# How to check trans level?



## GotDiesel? (Sep 9, 2013)

You can't , its a sealed system ... Yea I don't like it my self .


----------



## diesel (Jun 8, 2013)

Probably have to hook up a scan tool would be my guess.


----------



## Scott M. (Apr 23, 2013)

I have had a couple of vehicles without tranny dip sticks. I understand the desire for one but it helps to remember that a proper running gearbox will not use a drop of fluid. if you see fluid on your garage floor, you got a problem. If you need to add fluid, you got a problem. If there is no fluid on the floor its safe to assume its still in the gearbox. I had a 98 pontiac grand am. 275,000 miles and never checked the trans once. Because I couldnt. I have a 2004 GMC van that recently had a transmission failure. It has a dip stick. I checked it before my trip and it failed without the slightest bit of warning. Just for what its worth.


----------



## GotDiesel? (Sep 9, 2013)

Their is a Plastic check fill point on the top of the Tranny , look past the ECM next to the battery , take a flash light , its a white plastic hex screw .....


----------



## bigluke (Aug 18, 2013)

From wiki on asin at:" It utilises a special AW-1 transmission fluid which is labelled as being maintenance free. It has a fluid capacity of 8.0 litres (1.8 imp gal; 2.1 US gal)."
And somewhere on the web it says to flush and replace the fluid after 100k miles? Don't know if it's true? If the levels are low dic will warn us I suppose...


----------



## KpaxFAQ (Sep 1, 2013)

Drive more, worry less


----------



## RedChevy (May 22, 2011)

I still prefer an A/T that enables me to drain the fluid (a drain screw) and refill from above. A few months ago I advised my sister-in-law to have the A/T fluid changed on her 70K Mazda6 because it looked very dark. She had it done at the dealer in July (along with some other maintenance). When I looked last weekend it still looked dark (almost black). Did the dealer really change it...we'll never know.... Most cars today are not designed for the D-I-Yer, unfortunately.

| Tasks and exercises |
a - In the forum thread about checking transmission fluid level, what does the check fill point on top of the transmission look like, according to one poster?
b - Summarize the forum thread about checking transmission fluid level in two sentences.
c - Carry the forum thread about checking transmission fluid level forward by writing the next reply.
The data after this point comes from a separate, unrelated source.

| Information given |
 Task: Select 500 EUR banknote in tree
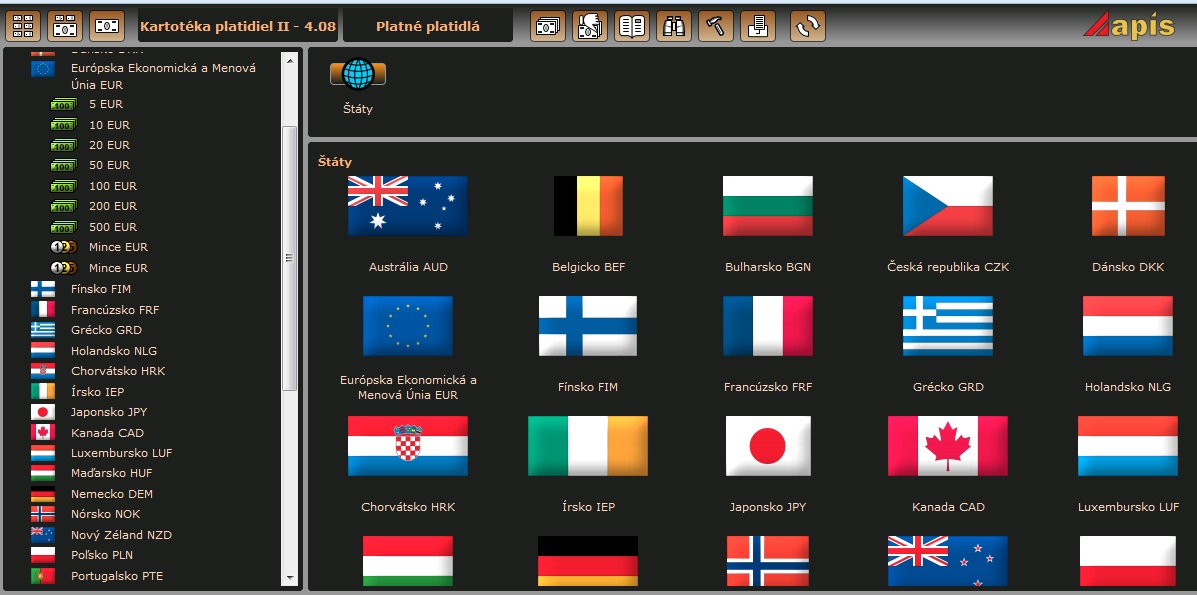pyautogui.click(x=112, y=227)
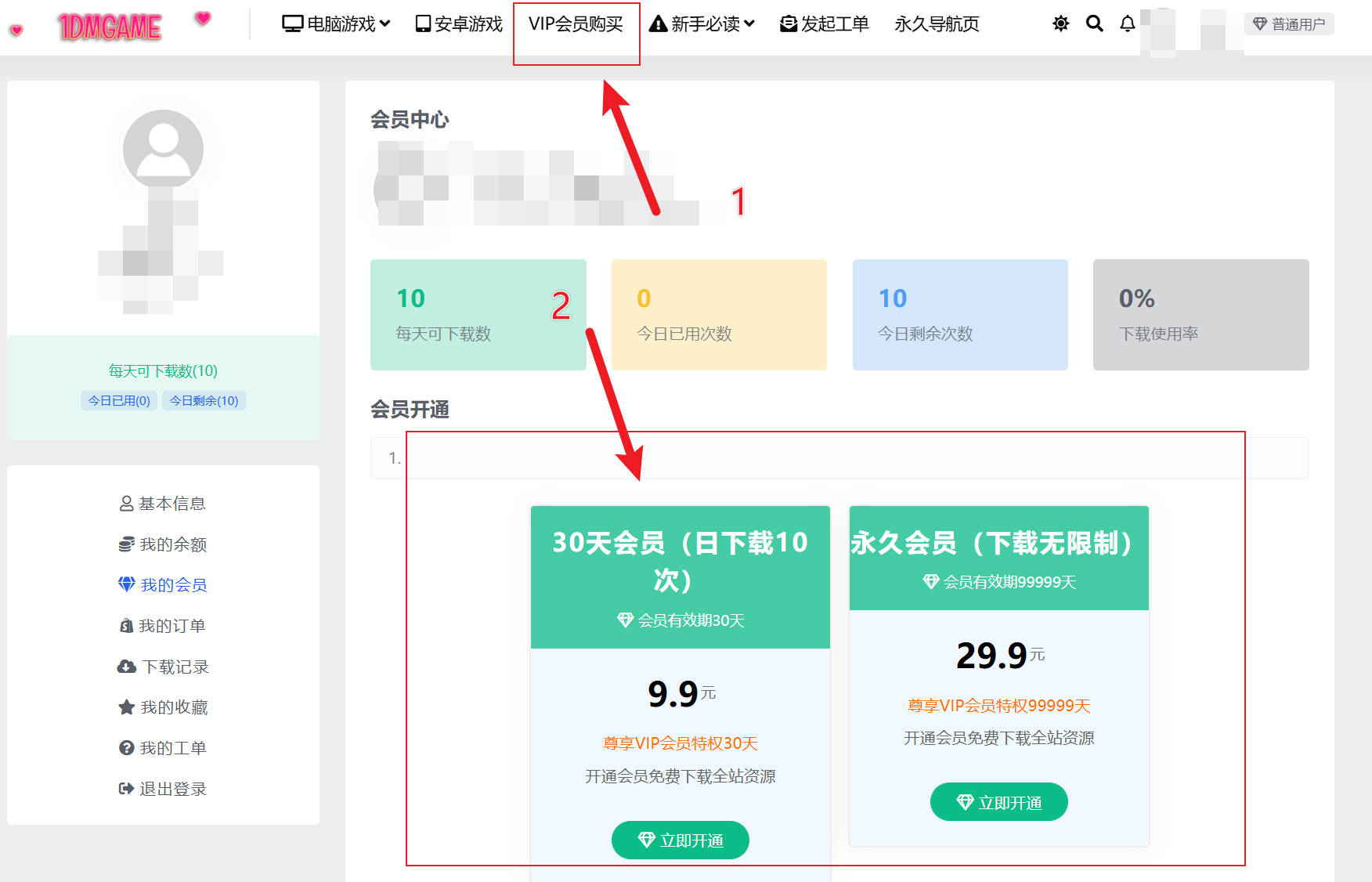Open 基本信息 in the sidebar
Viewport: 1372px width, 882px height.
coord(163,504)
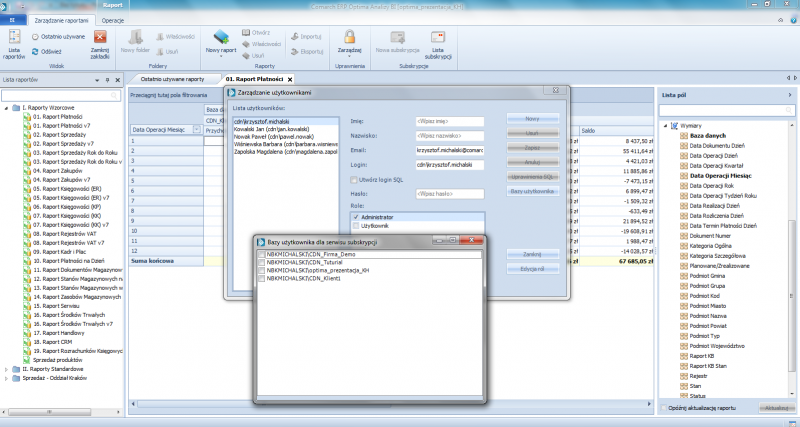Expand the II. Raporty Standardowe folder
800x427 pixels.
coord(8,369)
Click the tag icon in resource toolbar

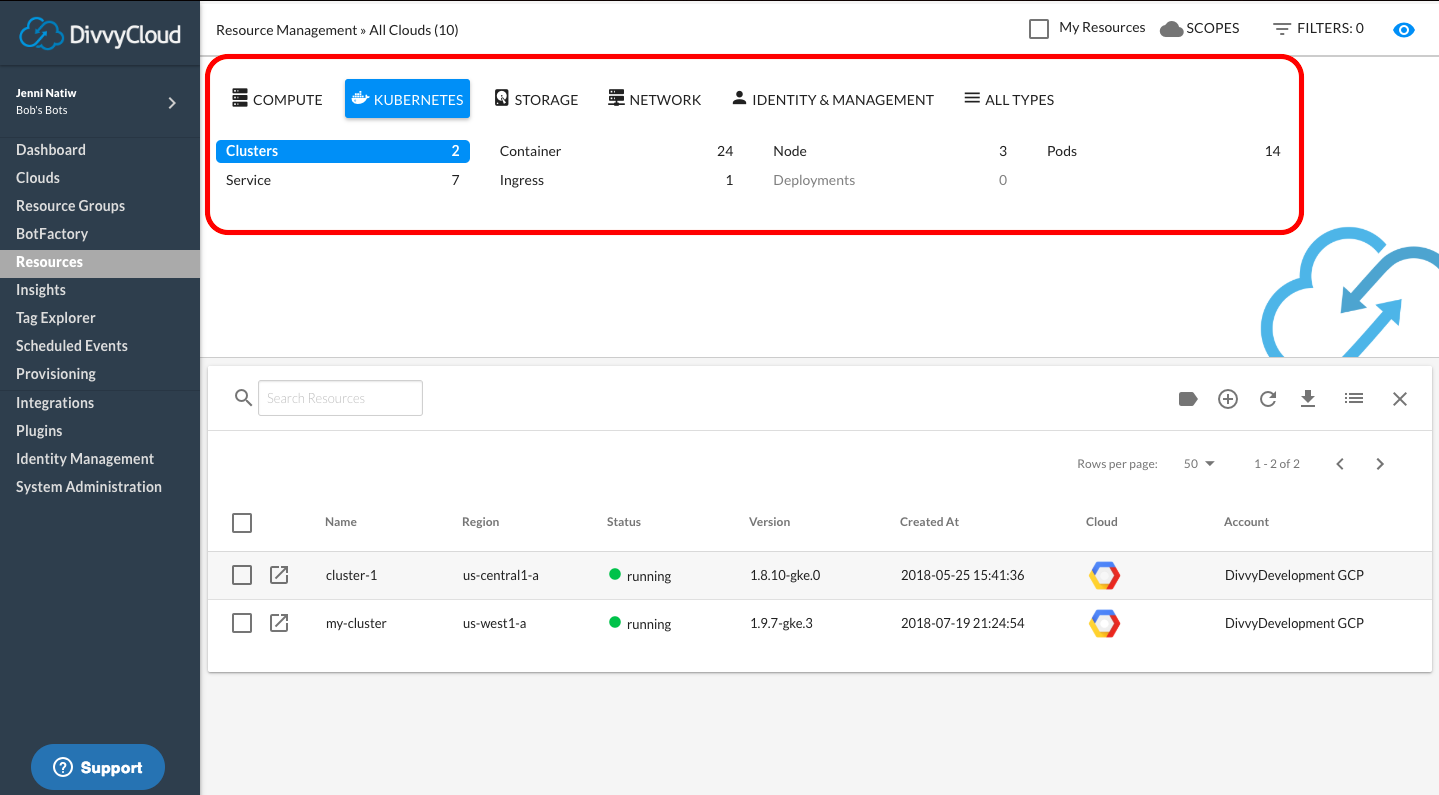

| The replies |
a - It is a white plastic hex screw.

b - Posters discuss how to check the fluid in a transmission that is a sealed system, with guesses ranging from hooking up a scan tool to using a white plastic hex screw check fill point on top of the transmission, past the ECM next to the battery. Others point out that a properly running gearbox should not use any fluid and that the fluid is labeled maintenance free, while one poster says they still prefer a transmission that can be drained through a drain screw and refilled from above.

c -
----------



## GotDiesel? (Sep 9, 2013)

Redchevy I had an 07 Mazda6 as a backup car and I can tell you the fluid should look a redish color not black or ahem dirty , I think you know what clean ATF looks like ,On that car flash it every 35k ...and you will have a tranny that will last a long time .


----------



## Merc6 (Jun 8, 2013)

GotDiesel? said:


> Redchevy I had an 07 Mazda6 as a backup car and I can tell you the fluid should look a redish color not black or ahem dirty , I think you know what clean ATF looks like ,On that car flash it every 35k ...and you will have a tranny that will last a long time .


Yeah Asin > Jatco. My 18.65 in a 1/4 Mazdaslow 6i was my biggest regret. Should have gotten a 6s with a manual. 


Sent from AutoGuide.com Free App


----------



## boraz (Aug 29, 2013)

talked to guy ive known on the internet for awhile that owns 7 saabs and was saab master mechanic and has experience with the af40-6

says to change the fluid every 30,000 miles, and itll be a very good transmission


----------



## money_man (Feb 25, 2014)

If you go to the dealer and tell them to do it will they do it?


----------



## boraz (Aug 29, 2013)

money_man said:


> If you go to the dealer and tell them to do it will they do it?


theyll love to take your money


----------



## money_man (Feb 25, 2014)

Do you think they'd actually do it or would they just say they did


----------



## Zenturi (Jan 25, 2014)

Interesting thread. I usually changed my fluid about every 25,000 miles on my Oldsmobile. I find it hard to believe in any "sealed for life" system. I'll still probably want to see a sample of it at 50,000 miles. 

Physics > Marketing. Eventually there will be some particle, water, or oxidation issue. This is the perspective of someone who put over 200K on his previous two automobiles. Nothing is maintenance free, you just have longer wear intervals for some parts.


----------



## KpaxFAQ (Sep 1, 2013)

Ive decided to do a drain and refill which replaces 1/3 of the fluid every 15,000mi. (Every other oil change)

this tranny does not have a filter


----------



## hulkss (Jan 30, 2014)

There is a stand-pipe that is part of the transmission drain plug. It establishes the correct oil level in the transmission. Here's how to do it (oil should be 70-80 degrees C when you check the level):

Vauxhall Workshop Manuals > Astra J > Transmission/Transaxle > Automatic Transmission - AF40-6 > Other Information > Transmission Fluid Level Inspection

Here's a link with some photos but the guy does not understand how to set the fluid level correctly:

http://www.saabcentral.com/forums/showthread.php?t=270945


----------



## diesel (Jun 8, 2013)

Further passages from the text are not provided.